During a guided tour of the improvised showroom, the door bursts open and an athletic man enters the room, throwing a couple of new brightly colored books on the table. The title of the top book is “Sewing Patterns for Dog Coats.”


The new collection is inspired by traditional Pavlovo-Posad shawls.

The man with the books is Kaminskaya’s husband, Sergei, whom she met in a taxi while he was working as a driver. The couple did not wait long to get married, and Kaminsky soon joined his new wife in the fur business.

“Oh, let’s introduce Timmy to her,” says Kaminskaya, noticing this journalist’s fascination with the intriguing books on dog clothing. Timmy is a two-year-old Maltese dog, and the only pet in the world to benefit exclusively from the Kaminskys’ creations. Timmy’s wardrobe includes winter coats decorated with Arctic fox, mink and even sable.
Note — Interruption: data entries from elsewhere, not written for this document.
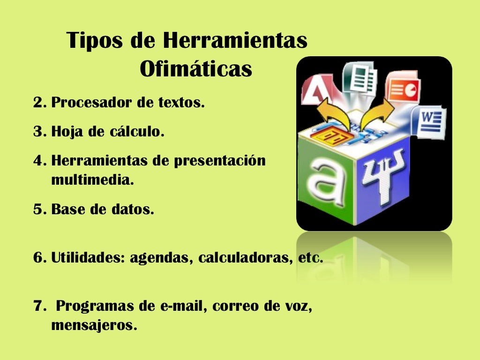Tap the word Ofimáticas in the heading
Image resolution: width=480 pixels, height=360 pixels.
coord(196,69)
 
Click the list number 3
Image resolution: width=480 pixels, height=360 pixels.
coord(38,132)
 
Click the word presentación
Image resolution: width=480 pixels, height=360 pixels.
coord(220,161)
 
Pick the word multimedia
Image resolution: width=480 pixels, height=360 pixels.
coord(92,180)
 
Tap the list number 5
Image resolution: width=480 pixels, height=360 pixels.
coord(38,209)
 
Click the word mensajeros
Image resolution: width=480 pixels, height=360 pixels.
coord(94,325)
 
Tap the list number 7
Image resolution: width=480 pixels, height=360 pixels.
coord(38,307)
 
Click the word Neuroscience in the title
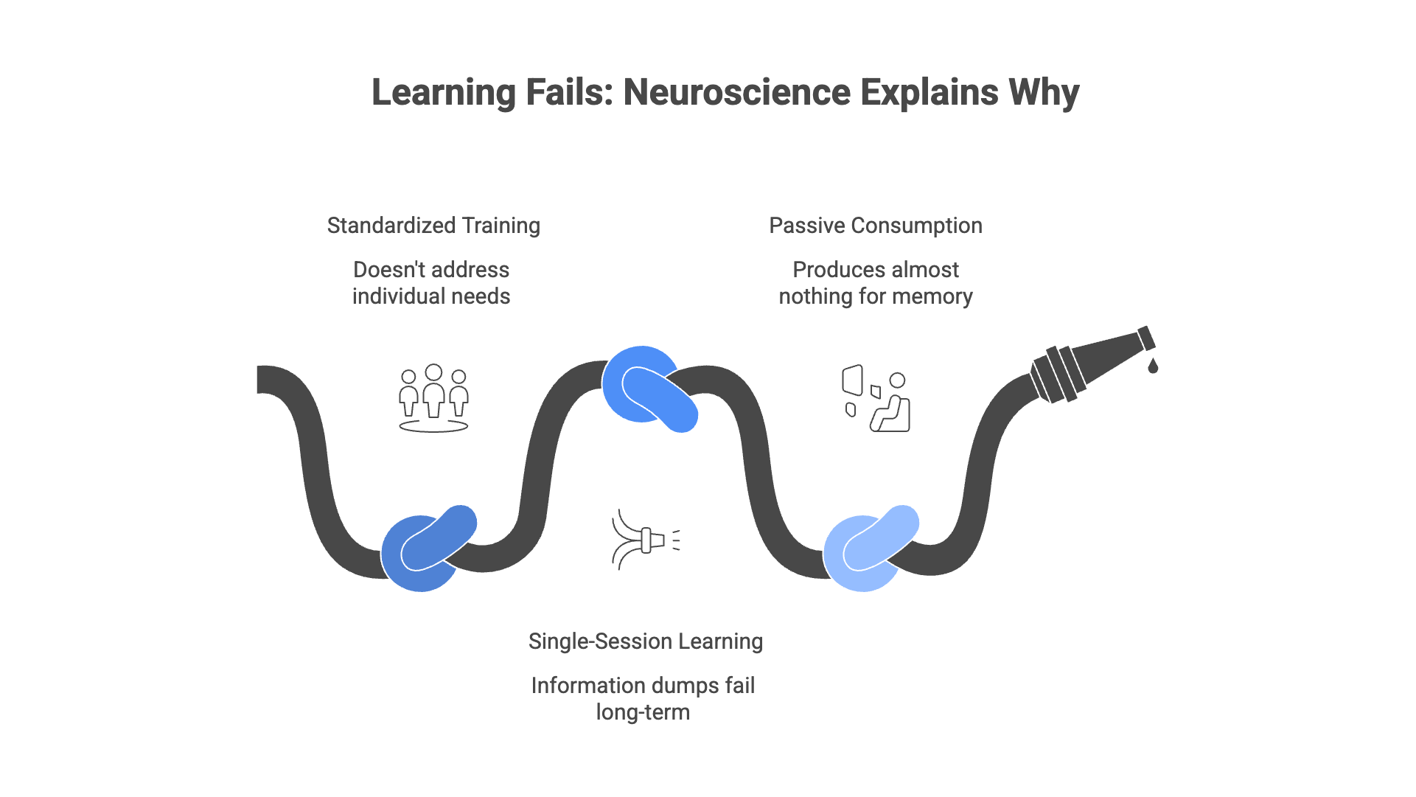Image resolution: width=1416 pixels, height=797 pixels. pyautogui.click(x=737, y=93)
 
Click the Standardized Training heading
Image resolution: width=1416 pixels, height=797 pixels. pyautogui.click(x=433, y=226)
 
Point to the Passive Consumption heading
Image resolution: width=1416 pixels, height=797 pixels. pyautogui.click(x=876, y=226)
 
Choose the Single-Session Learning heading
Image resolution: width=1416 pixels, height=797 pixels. pyautogui.click(x=646, y=641)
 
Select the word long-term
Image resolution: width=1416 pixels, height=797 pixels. pyautogui.click(x=644, y=713)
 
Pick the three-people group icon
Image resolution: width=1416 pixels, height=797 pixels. pyautogui.click(x=433, y=398)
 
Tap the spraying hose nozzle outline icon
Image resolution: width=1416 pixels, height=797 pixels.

The newest coat, made from a Pavlovo-Posad shawl — one of Russia’s trademark handicraft traditions — was clearly inspired by the fashion house’s most recent collection, which was shown in October at the Aurora Fashion Week and marked the brand’s 25th anniversary.

Jolly, playful and eccentric, the collection brings together the bold floral fabrics of Pavlovo-Posad shawls and regal fur welting. The show made a splash in the fashion industry, guaranteeing more showbiz and high-profile engagements for the Kaminskys, who dress Svetlana Medvedeva, the wife of Prime Minister Dmitry Medvedev, as well as opera diva Yelena Obraztsova and the risqué pop singer Lolita.

“Many people are sick and tired of Western brands, and they want to wear fashion items that are distinctly Russian, that have a particular Russian flavor to them,” Kaminsky said.

“Here is our answer to Chanel,” he smiles, pointing out a small square evening bag made of luxurious white mink.

“Gucci is finished,” Kaminsky continues, opening a cupboard and taking out an opulent pair of eccentric high soft-top boots made from Pavlovo-Posad shawl fabric and decorated with red Arctic fox fur.

While the latter statement may be a deliberate exaggeration, Kaminsky’s pride is not completely unfounded. The brand’s art is a bold creative statement, one which puts to shame anyone who still believes the common phrase from the 1990s that “Russia is a fashion cemetery.” The Kaminskys will tell you otherwise. Russian fashion today is a feast of courage and color.